### THE DATA
——

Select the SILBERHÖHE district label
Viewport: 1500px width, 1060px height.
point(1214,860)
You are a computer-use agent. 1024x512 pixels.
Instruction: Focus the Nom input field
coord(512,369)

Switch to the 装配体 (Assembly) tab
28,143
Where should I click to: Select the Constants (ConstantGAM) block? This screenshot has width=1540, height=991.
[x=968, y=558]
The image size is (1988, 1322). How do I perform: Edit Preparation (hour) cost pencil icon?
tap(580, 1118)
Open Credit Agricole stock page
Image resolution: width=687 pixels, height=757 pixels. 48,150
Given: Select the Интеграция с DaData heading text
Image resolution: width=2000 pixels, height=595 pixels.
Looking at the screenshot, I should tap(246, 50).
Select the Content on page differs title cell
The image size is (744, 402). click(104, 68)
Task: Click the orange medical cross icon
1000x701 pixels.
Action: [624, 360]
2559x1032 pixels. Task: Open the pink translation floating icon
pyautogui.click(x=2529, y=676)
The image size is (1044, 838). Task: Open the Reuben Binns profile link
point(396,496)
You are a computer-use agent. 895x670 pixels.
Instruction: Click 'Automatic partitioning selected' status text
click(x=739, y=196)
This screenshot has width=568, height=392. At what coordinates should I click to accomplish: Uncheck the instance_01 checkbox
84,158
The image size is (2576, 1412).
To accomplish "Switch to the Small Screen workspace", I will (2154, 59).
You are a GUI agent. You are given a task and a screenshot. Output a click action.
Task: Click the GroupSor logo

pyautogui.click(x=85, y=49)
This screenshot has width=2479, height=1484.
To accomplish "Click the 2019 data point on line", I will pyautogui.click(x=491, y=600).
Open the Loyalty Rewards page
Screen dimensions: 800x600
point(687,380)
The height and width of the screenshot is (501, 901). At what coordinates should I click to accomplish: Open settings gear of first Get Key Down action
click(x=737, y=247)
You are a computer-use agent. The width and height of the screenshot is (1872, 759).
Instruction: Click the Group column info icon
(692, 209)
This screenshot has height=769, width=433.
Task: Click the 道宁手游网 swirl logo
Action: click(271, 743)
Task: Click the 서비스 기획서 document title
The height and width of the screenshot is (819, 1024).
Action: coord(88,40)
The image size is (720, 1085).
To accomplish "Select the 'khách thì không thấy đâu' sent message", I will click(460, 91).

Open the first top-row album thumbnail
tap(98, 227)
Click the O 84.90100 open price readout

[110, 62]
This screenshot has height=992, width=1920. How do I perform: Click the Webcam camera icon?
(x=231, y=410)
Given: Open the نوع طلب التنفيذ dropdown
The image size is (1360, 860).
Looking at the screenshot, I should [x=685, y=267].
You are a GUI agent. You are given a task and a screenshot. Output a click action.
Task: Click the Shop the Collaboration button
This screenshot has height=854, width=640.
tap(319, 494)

——

### REQUIREMENTS
Reproduce every line of the records above verbatim.

### SOLVED PROBLEM
Select the SILBERHÖHE district label
Viewport: 1500px width, 1060px height.
point(1214,860)
You are a computer-use agent. 1024x512 pixels.
Instruction: Focus the Nom input field
coord(512,369)

Switch to the 装配体 (Assembly) tab
28,143
Where should I click to: Select the Constants (ConstantGAM) block? This screenshot has width=1540, height=991.
[x=968, y=558]
The image size is (1988, 1322). How do I perform: Edit Preparation (hour) cost pencil icon?
tap(580, 1118)
Open Credit Agricole stock page
Image resolution: width=687 pixels, height=757 pixels. 48,150
Given: Select the Интеграция с DaData heading text
Image resolution: width=2000 pixels, height=595 pixels.
Looking at the screenshot, I should tap(246, 50).
Select the Content on page differs title cell
The image size is (744, 402). click(104, 68)
Task: Click the orange medical cross icon
1000x701 pixels.
Action: [624, 360]
2559x1032 pixels. Task: Open the pink translation floating icon
pyautogui.click(x=2529, y=676)
The image size is (1044, 838). Task: Open the Reuben Binns profile link
point(396,496)
You are a computer-use agent. 895x670 pixels.
Instruction: Click 'Automatic partitioning selected' status text
click(x=739, y=196)
This screenshot has width=568, height=392. At what coordinates should I click to accomplish: Uncheck the instance_01 checkbox
84,158
The image size is (2576, 1412).
To accomplish "Switch to the Small Screen workspace", I will (2154, 59).
You are a GUI agent. You are given a task and a screenshot. Output a click action.
Task: Click the GroupSor logo

pyautogui.click(x=85, y=49)
This screenshot has width=2479, height=1484.
To accomplish "Click the 2019 data point on line", I will pyautogui.click(x=491, y=600).
Open the Loyalty Rewards page
Screen dimensions: 800x600
point(687,380)
The height and width of the screenshot is (501, 901). At what coordinates should I click to accomplish: Open settings gear of first Get Key Down action
click(x=737, y=247)
You are a computer-use agent. The width and height of the screenshot is (1872, 759).
Instruction: Click the Group column info icon
(692, 209)
This screenshot has height=769, width=433.
Task: Click the 道宁手游网 swirl logo
Action: click(271, 743)
Task: Click the 서비스 기획서 document title
The height and width of the screenshot is (819, 1024).
Action: coord(88,40)
The image size is (720, 1085).
To accomplish "Select the 'khách thì không thấy đâu' sent message", I will click(460, 91).

Open the first top-row album thumbnail
tap(98, 227)
Click the O 84.90100 open price readout

[110, 62]
This screenshot has height=992, width=1920. How do I perform: Click the Webcam camera icon?
(x=231, y=410)
Given: Open the نوع طلب التنفيذ dropdown
The image size is (1360, 860).
Looking at the screenshot, I should [x=685, y=267].
You are a GUI agent. You are given a task and a screenshot. Output a click action.
Task: Click the Shop the Collaboration button
This screenshot has height=854, width=640.
tap(319, 494)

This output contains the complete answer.